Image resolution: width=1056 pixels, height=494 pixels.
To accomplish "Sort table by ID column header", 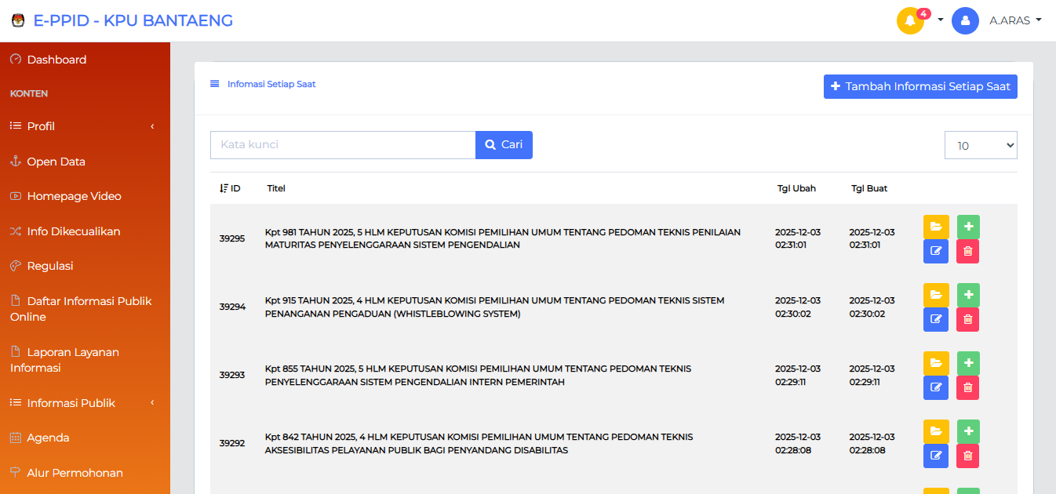I will click(230, 188).
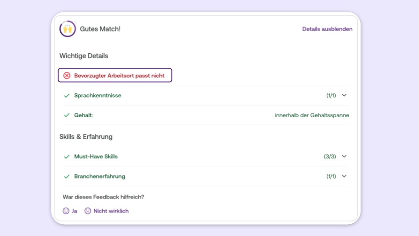Click the green checkmark beside Gehalt
The width and height of the screenshot is (419, 236).
[67, 115]
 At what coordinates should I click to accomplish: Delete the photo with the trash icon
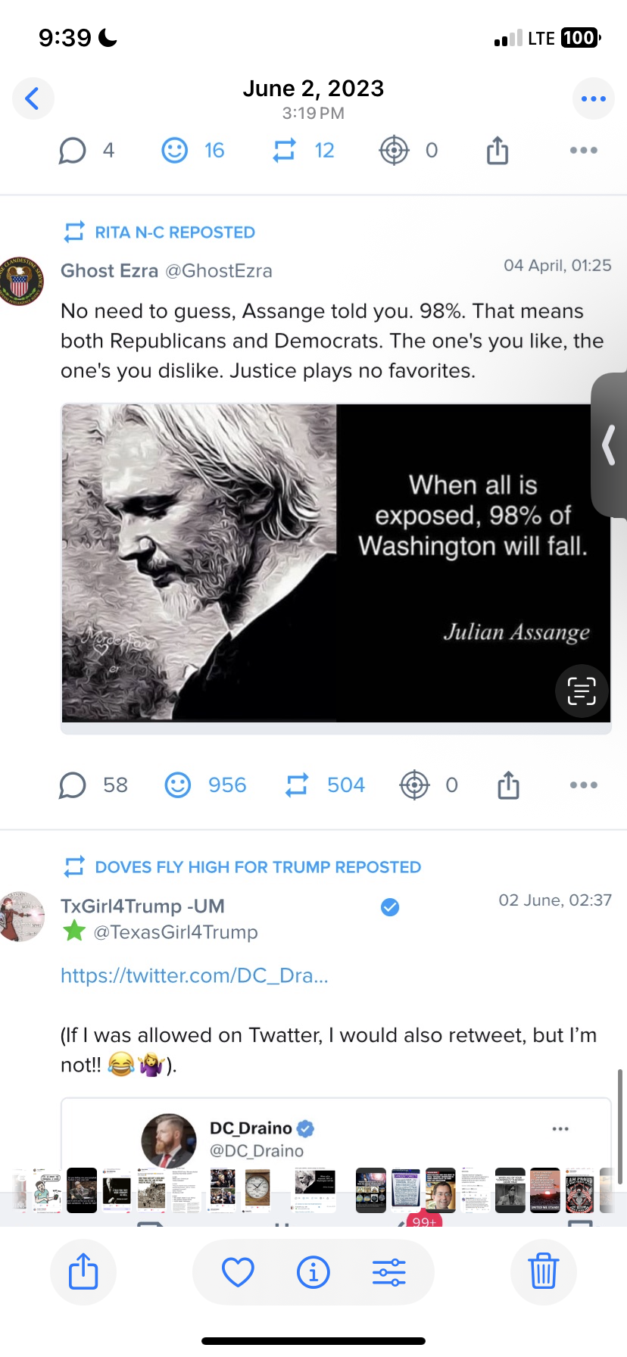click(x=543, y=1272)
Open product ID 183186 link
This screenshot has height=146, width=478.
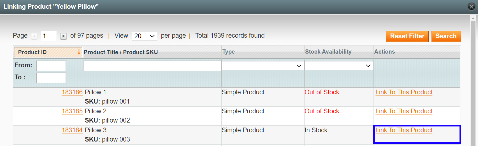72,92
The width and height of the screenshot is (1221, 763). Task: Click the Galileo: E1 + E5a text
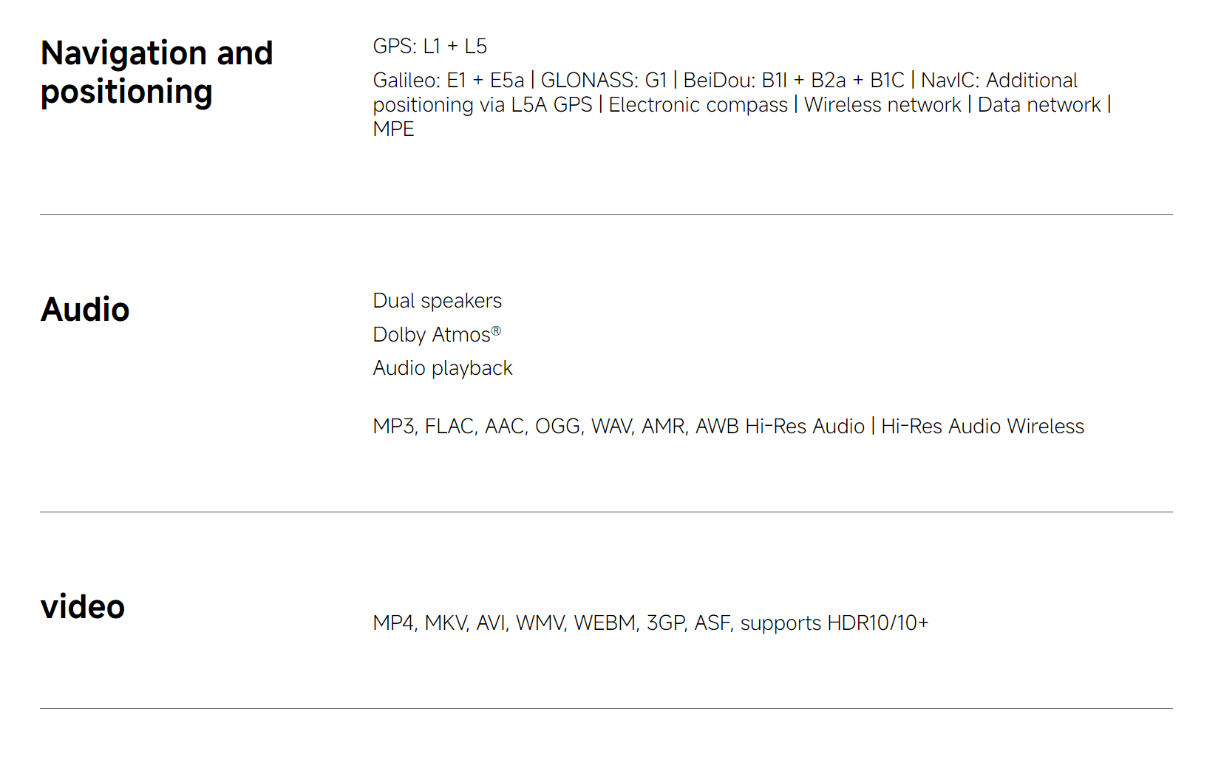click(449, 80)
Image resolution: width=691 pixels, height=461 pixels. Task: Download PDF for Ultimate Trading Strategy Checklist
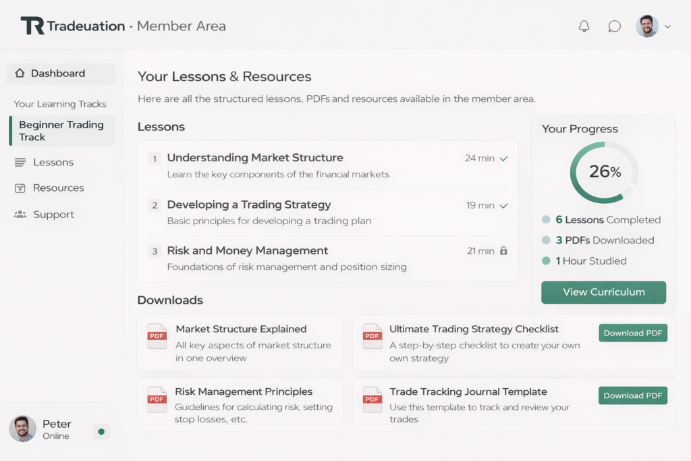[x=632, y=333]
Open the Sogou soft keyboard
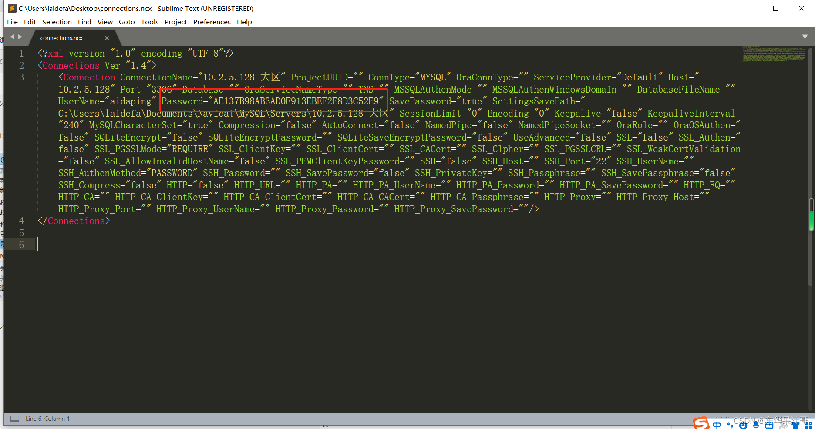 [769, 425]
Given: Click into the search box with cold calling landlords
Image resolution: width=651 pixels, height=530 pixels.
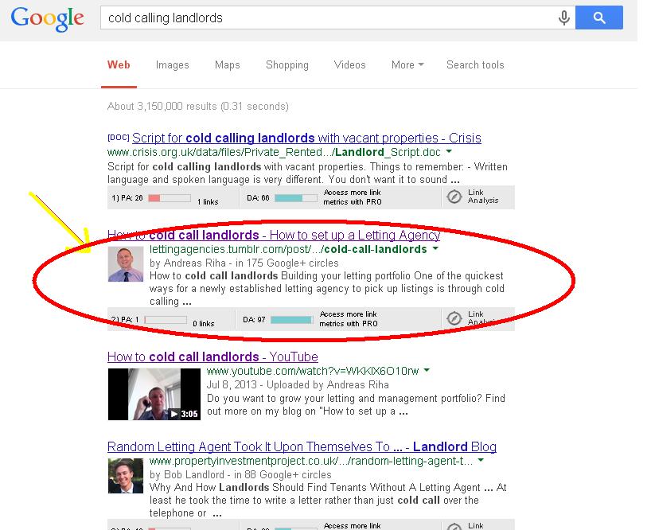Looking at the screenshot, I should [x=328, y=18].
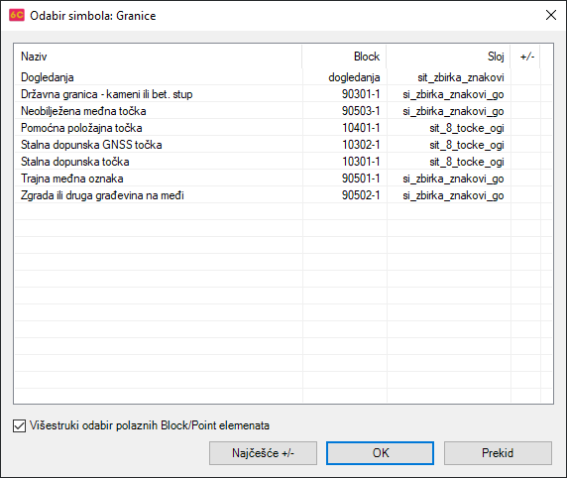Sort list by Naziv column header
This screenshot has width=567, height=478.
click(x=158, y=57)
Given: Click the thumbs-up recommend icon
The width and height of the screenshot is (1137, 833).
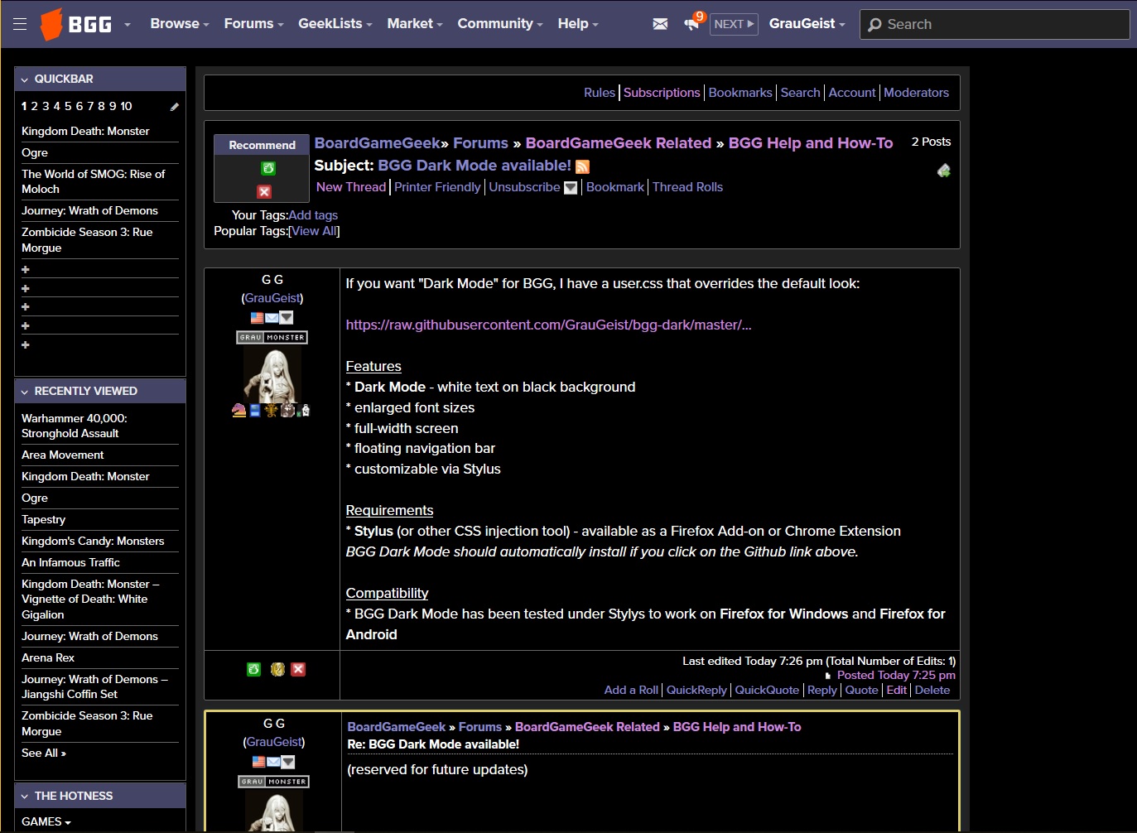Looking at the screenshot, I should [x=267, y=168].
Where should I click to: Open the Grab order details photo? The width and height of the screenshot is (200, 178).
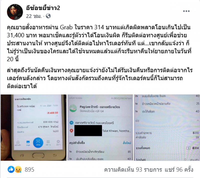coord(100,128)
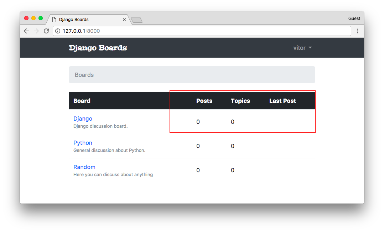This screenshot has width=384, height=232.
Task: Click the Topics column header
Action: 240,101
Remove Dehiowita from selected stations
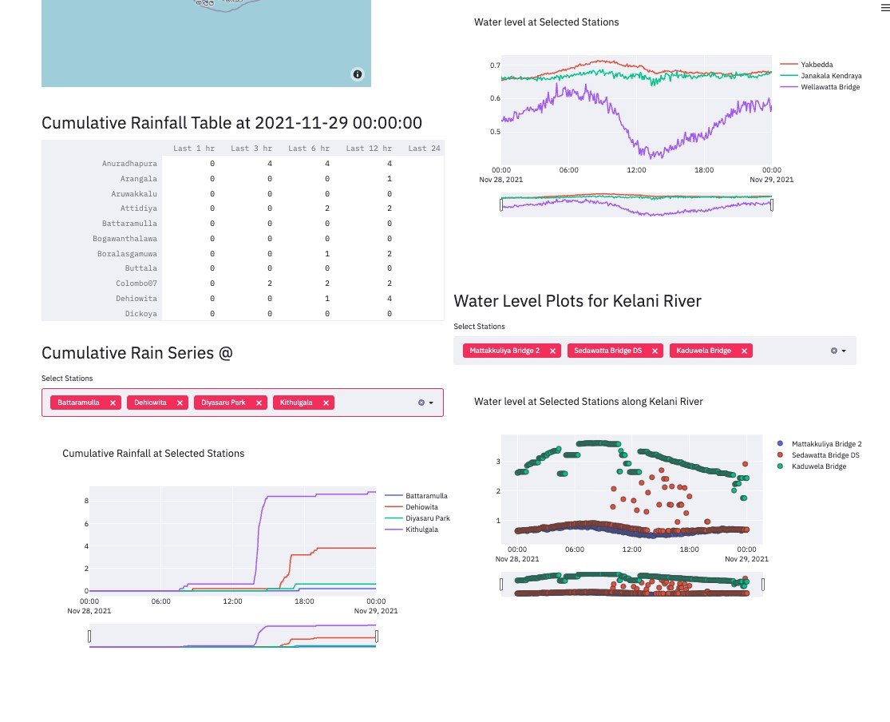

-------

GOAL OF THE EXERCISE
For each line above that contains the word "Given", give the line as it is written.

ANSWER TO THIS EXERCISE
Given: Click into the search box with cold calling landlords
Given: Click the thumbs-up recommend icon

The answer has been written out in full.